Here are a few other tips on how to learn and memorize vocabulary:

1 – Stay in context: I’ve noticed this works well with newspapers. Let’s say that I want to learn vocab on health. For one week, read 5 articles a day in your target language and underline all the new words or the phrases you want to memorize. By the second article, you will notice words that pop up again.

This works particularly well with connecting words and phrases that are not usually found in fiction. Phrases like “on the other hand”, “besides”, “as a conclusion”… all those rhetorical bits that make up a good essay abound in the press.

2 – Repetition is key: Once you have made a list of the words you want to memorize, find a way to repeat them. My Latin teacher always said that you memorize by forgetting and relearning 7 times. So take a pen and jot down the words 10 times, or repeat them orally. Finding a way to put them into context by creating imaginary dialogues in which they could be used is equally effective.

3 – Finding the root and identifying affixes: Some words share the same root, which is modified by a prefix or a suffix. Take the word “identity”, for example. Several words can be created from the same root: identical, identify, identifiable,… Knowing your affixes will help you “guess” new words and learn them more easily. It also works well with a language that is very different from yours, as finding resemblances is a good mnemonic trick.

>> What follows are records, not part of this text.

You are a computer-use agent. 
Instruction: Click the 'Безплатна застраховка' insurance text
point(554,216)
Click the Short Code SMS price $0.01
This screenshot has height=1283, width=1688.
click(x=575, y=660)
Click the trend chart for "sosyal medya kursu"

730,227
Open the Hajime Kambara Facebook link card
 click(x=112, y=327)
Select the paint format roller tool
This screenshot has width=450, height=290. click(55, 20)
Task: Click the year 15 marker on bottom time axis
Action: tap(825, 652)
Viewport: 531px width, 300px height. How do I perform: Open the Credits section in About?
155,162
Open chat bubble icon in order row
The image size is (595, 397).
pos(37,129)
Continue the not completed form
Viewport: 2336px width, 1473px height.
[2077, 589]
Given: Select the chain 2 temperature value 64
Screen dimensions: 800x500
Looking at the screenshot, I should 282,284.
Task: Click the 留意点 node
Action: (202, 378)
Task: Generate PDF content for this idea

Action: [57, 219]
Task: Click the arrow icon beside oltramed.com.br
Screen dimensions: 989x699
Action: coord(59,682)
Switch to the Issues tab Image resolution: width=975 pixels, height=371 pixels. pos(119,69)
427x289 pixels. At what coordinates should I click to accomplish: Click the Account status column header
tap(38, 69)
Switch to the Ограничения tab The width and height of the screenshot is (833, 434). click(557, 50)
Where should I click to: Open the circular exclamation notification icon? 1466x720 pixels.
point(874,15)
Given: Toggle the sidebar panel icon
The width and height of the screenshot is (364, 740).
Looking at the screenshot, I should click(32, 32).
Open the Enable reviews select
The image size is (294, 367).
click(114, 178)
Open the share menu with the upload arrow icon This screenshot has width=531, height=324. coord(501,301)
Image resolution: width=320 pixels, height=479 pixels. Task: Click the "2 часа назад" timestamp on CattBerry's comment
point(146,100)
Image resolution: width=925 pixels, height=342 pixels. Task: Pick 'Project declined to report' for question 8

4 – Learning cognates first. This works if your target language is similar to your native one, or if you master another in the same family. It simply means that there are some words that sound and mean just the same in languages from the same linguistic tree. This allows me to understand Swedish and Danish while I can only master Norwegian, and I identified in my Norwegian vocabulary book a lot of words I already recognized. It will give you a head start.

5 – Make topical lists and learn them. Looking up every new word is not enough. You have to compile them in thematic lists, a trick I learned in high school and at university. This is half of the work as you pick them up from context, check them, copy them down, re-read them and try to use them. You see, you’ve already repeated the word 5 times.

6 – Learn by heart… but adapt it to your strengths. I had a problem learning some practical vocabulary out of context, like botanical terms, for example. Once, way before Desperate Housewives, I came across “wisteria” in a translation exam. I had learned a list of flowers by heart so I knew the French translation, but it made me realise that I couldn’t picture them in my head, and it explained why all that vocabulary disappeared from my mind over the summer. When I come across the name of an animal, a flower, an architectural or pictorial term I’m unsure of, I search for a picture of it on the internet, and it’s usually enough to make me remember both the foreign name and its translation.

7 – Play with words. My favourite crosswords are “skeleton”, in which the black squares are missing. I discovered them while living in Britain and I’ve started doing word puzzles in Norwegian. I’m sure that, in the age of interactivity, you can find apps that offer word games.

8 – Keep accountable. You have to learn everyday. Set aside 15 minutes a day and a longer period during the weekends to learn by heart, clean up your lists or simply read a difficult text or listen to the news, pen in hand. You will notice an improvement within 6 weeks.

There are, of course, other ways of learning. Word associations, for example. Some people also use riddles or little stories to remember complicated words. For example, they will learn “subconscient” (unconscious) by associating it with a submarine, going under the surface of the conscious (don’t laugh). It works for them, but I prefer doing the suffix thing and staying linguistically aware, or my head would explode, learning too many stories.

For a little bit of recreation (and inspiration), watch Daniel Tammet learning icelandic in one week. Of course, his autistic brain allows him to learn by synesthesia. Fascinating, isn’t it?